● **Stated task**:
In the rows running from the line that contains "640x480 pixels. Task: Open" down to the line that contains "(x=493, y=382)", change "perform" to "carry out" and give those lines back with nothing else altered. Leave the pictures out.

● **Entries supplied**:
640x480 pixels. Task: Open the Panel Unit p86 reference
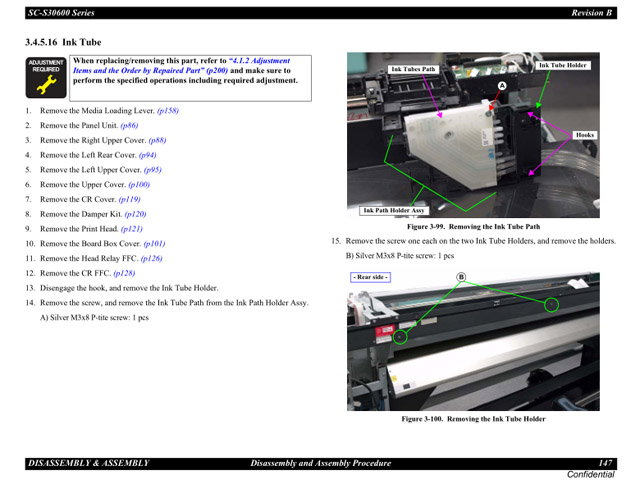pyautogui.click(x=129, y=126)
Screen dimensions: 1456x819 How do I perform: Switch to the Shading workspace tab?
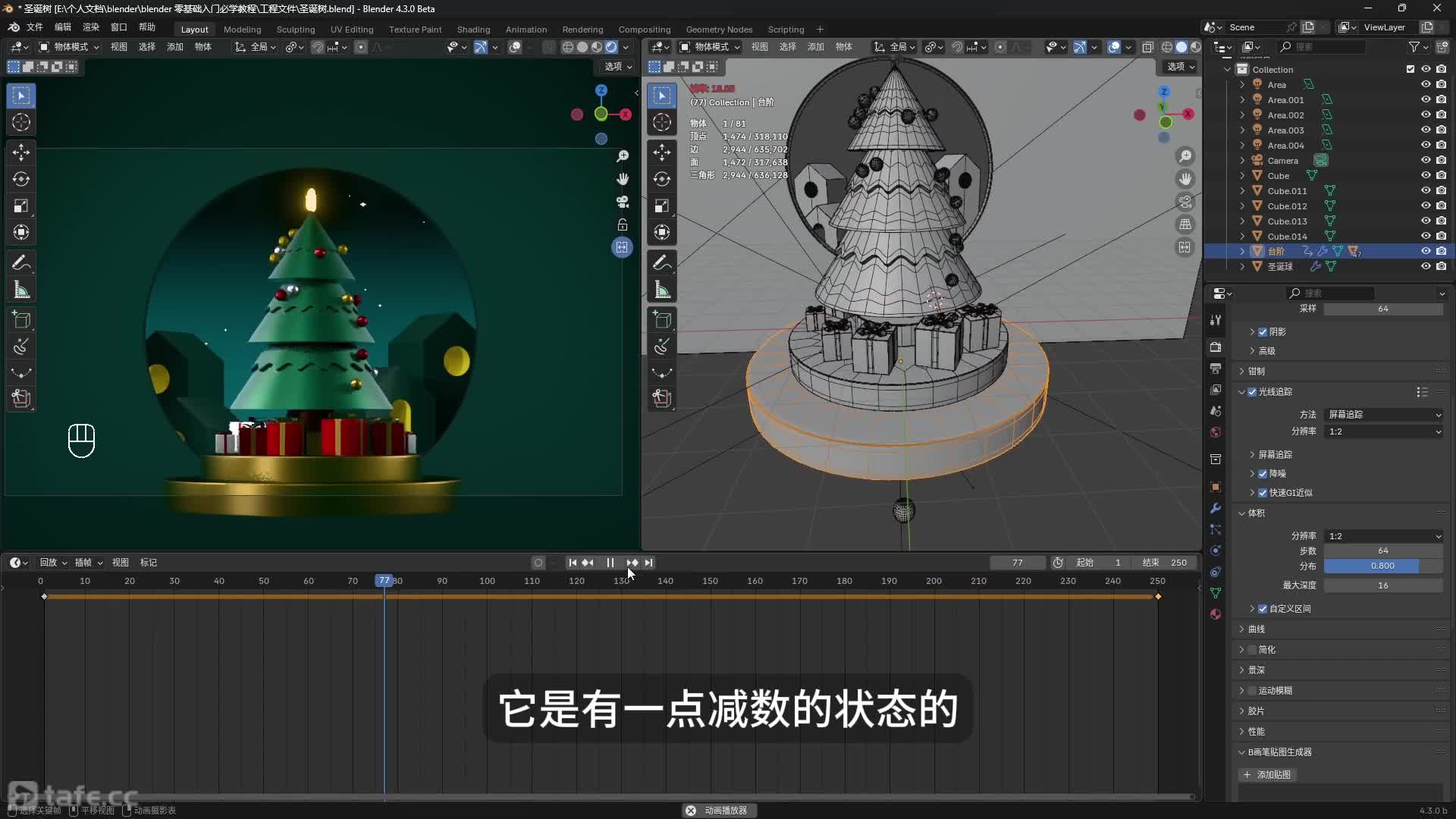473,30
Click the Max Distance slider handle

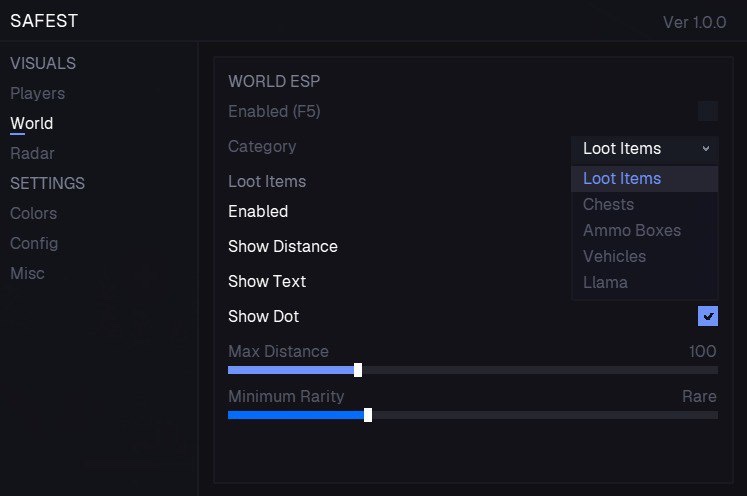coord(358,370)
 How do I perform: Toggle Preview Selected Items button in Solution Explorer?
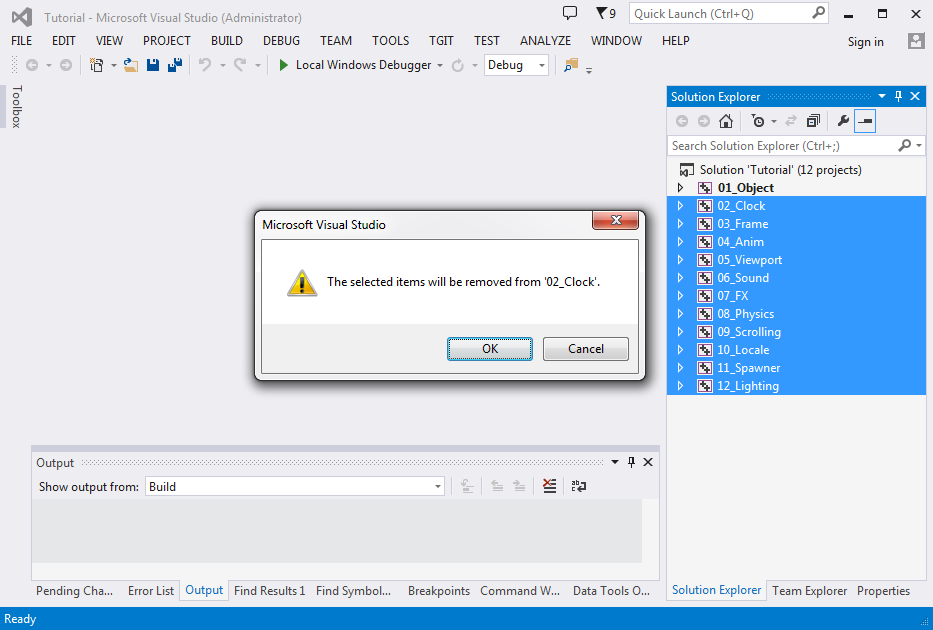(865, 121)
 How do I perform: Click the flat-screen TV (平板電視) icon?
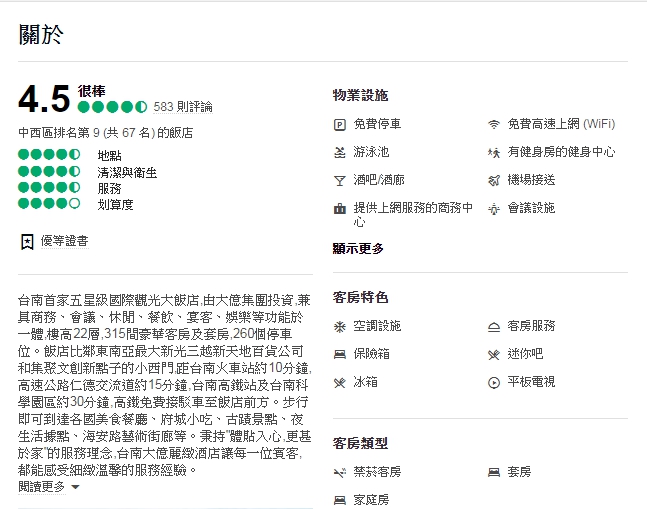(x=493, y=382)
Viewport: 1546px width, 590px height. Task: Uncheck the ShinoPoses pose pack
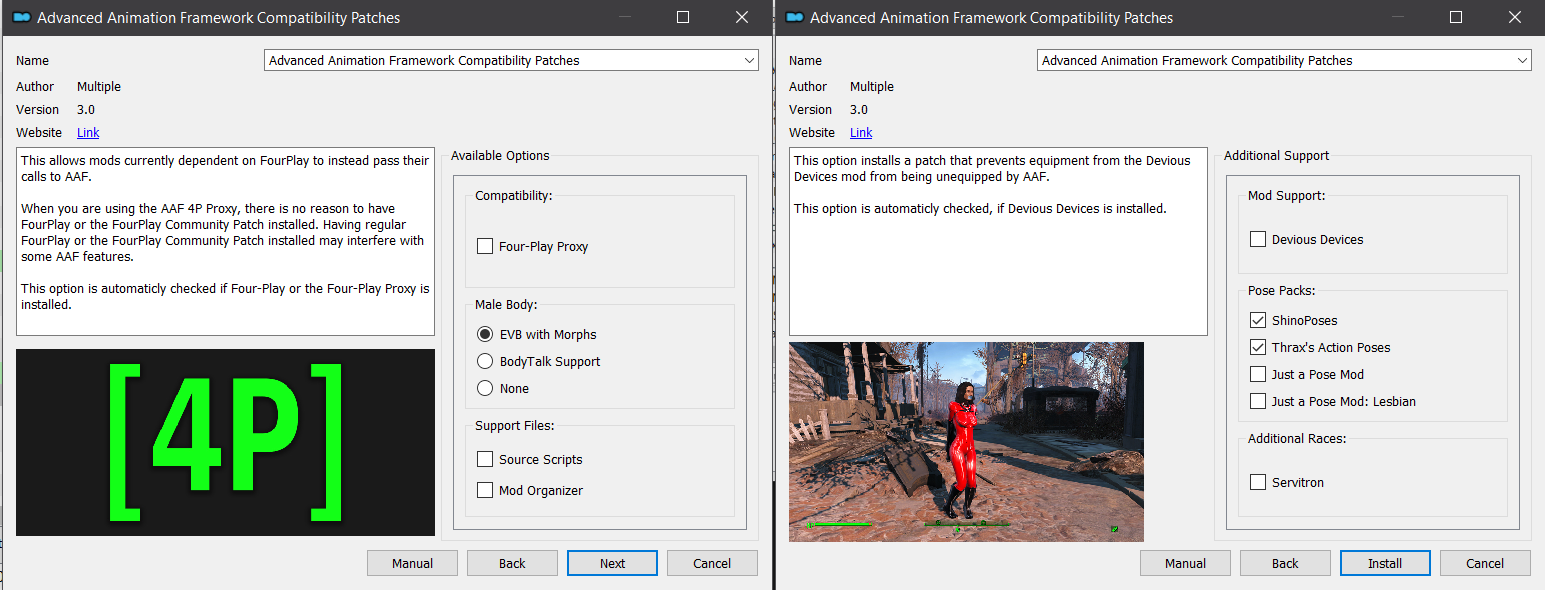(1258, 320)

---

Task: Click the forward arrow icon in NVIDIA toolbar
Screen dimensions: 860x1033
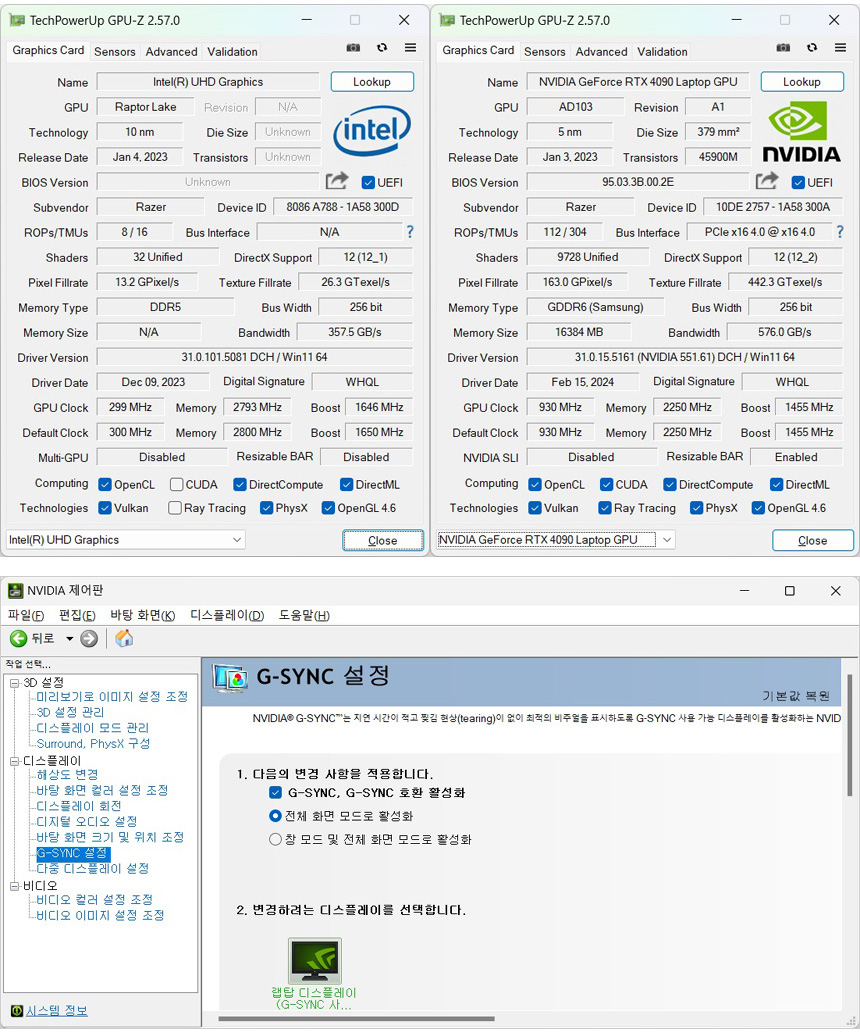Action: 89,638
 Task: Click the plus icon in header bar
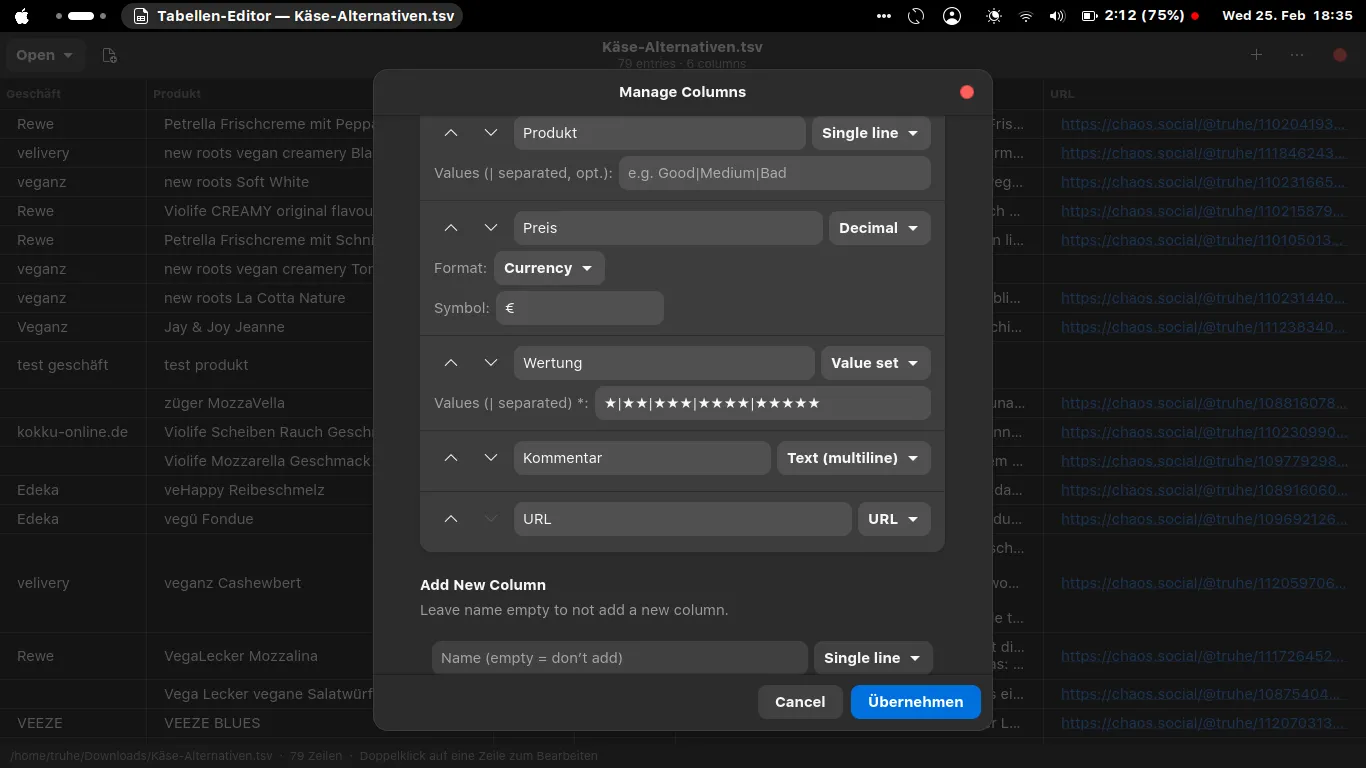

● **Expected answer**:
640x480 pixels. Task: Open the Panel Unit p86 reference
pyautogui.click(x=129, y=126)
Screen dimensions: 1456x819 How do I carry out: Switch to the Shading workspace tab?
473,30
Click the Max Distance slider handle

coord(358,370)
 How do I carry out: Toggle Preview Selected Items button in Solution Explorer?
(865, 121)
 How do I carry out: Click the flat-screen TV (平板電視) icon?
(x=493, y=382)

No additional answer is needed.